Utilizing Multihead Attention‐Based Graph Convolution Networks for Traffic Speed Prediction

Accurate traffic speed prediction holds immense significance in mitigating traffic congestion and enhancing traffic safety. However, traffic data exhibit distinct patterns across different cycles (such as weekdays, weekends, and holidays), making it challenging for traditional models to effectively capture this multiperiod heterogeneity in traffic data. Furthermore, most existing research on traffic speed prediction struggles to efficiently capture the spatiotemporal characteristics of dynamic traffic data simultaneously.
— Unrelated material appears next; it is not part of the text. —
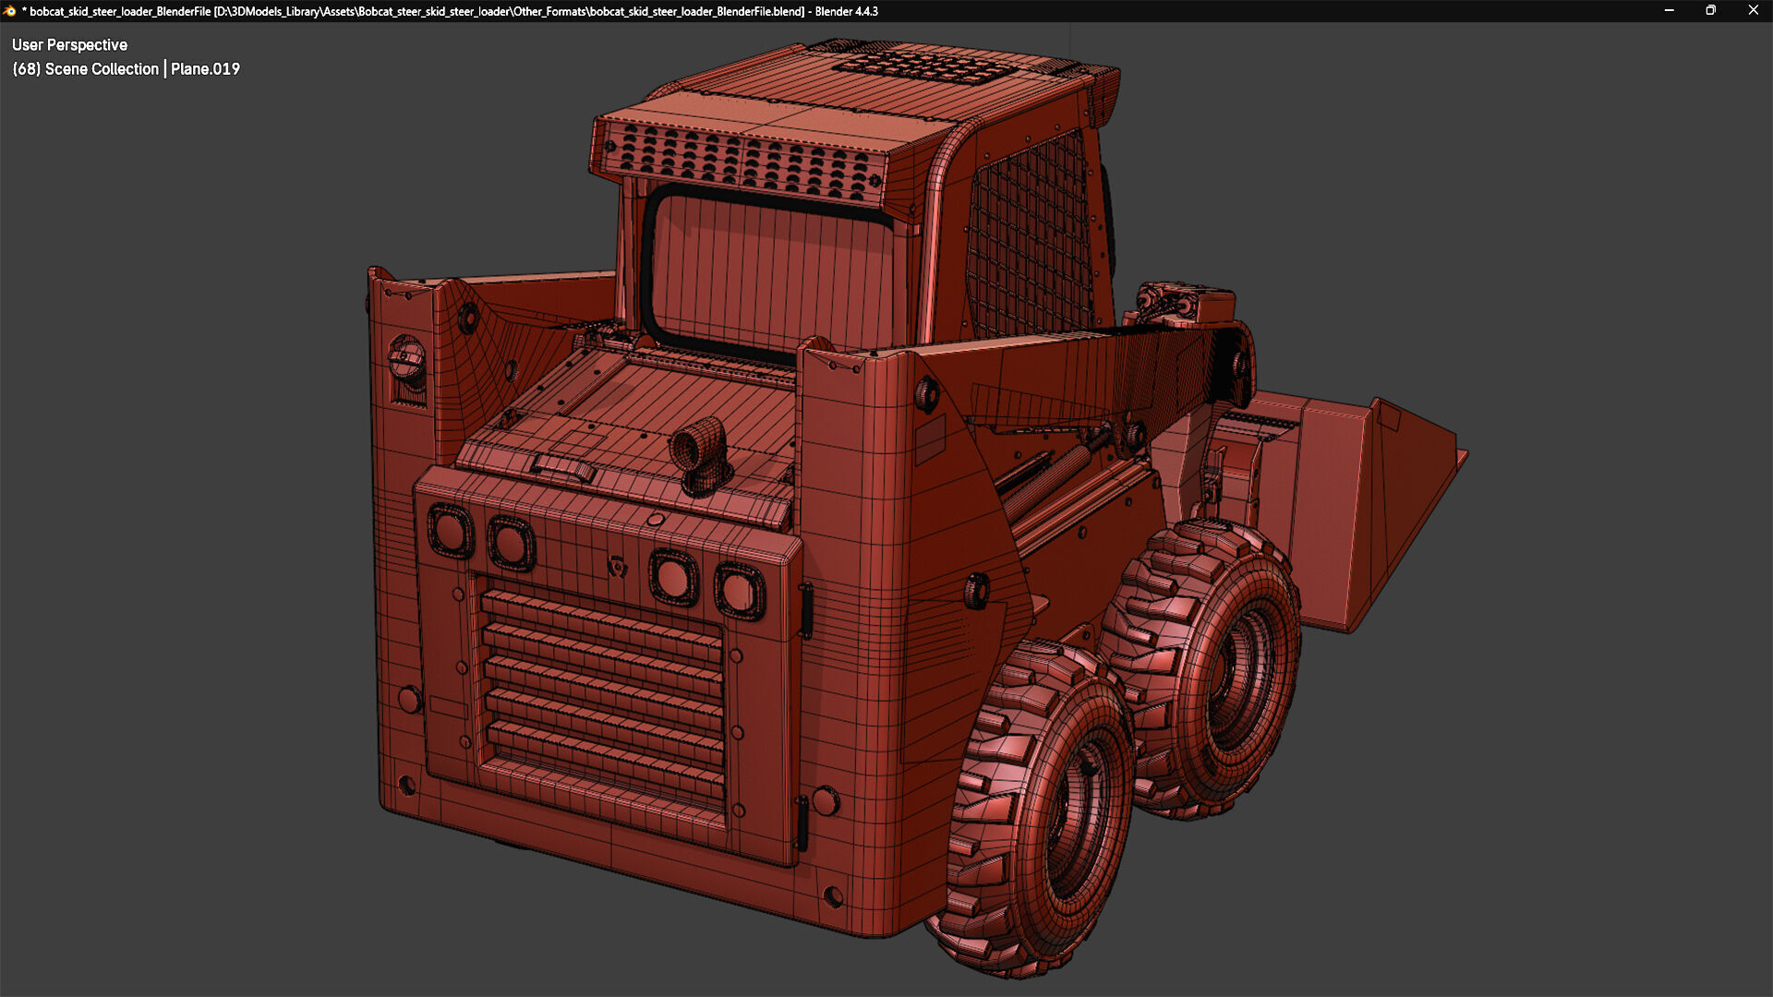Click the bobcat blend file path in title bar
1773x997 pixels.
coord(508,11)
To tackle these challenges, this paper first introduces spatiotemporal‐aware position encoding (STAPE) technology, which addresses the multiperiod heterogeneity in traffic data by integrating temporal cycle information with spatial position information. Second, a multilevel spatiotemporal feature extraction architecture is designed, leveraging graph convolutional network (GCN) to capture the topological structure and spatial features of the traffic road network. By applying gated recurrent unit (GRU) to capture the temporal dependencies of traffic data, and combining GCN and GRU in multiple stages, this architecture deeply explores the spatiotemporal features of traffic data. Additionally, this paper integrates a multihead attention mechanism, which, in conjunction with the parallelized attention channel adaptive mechanism and the multilevel spatiotemporal feature extraction architecture, enhances the model’s ability to adaptively model different spatiotemporal patterns dynamically, thereby efficiently capturing the dynamically changing spatiotemporal features. Extensive performance evaluation experiments conducted on the METR‐LA and PEMS‐BAY datasets demonstrate that the predictive performance of the proposed model surpasses that of nine other baseline methods.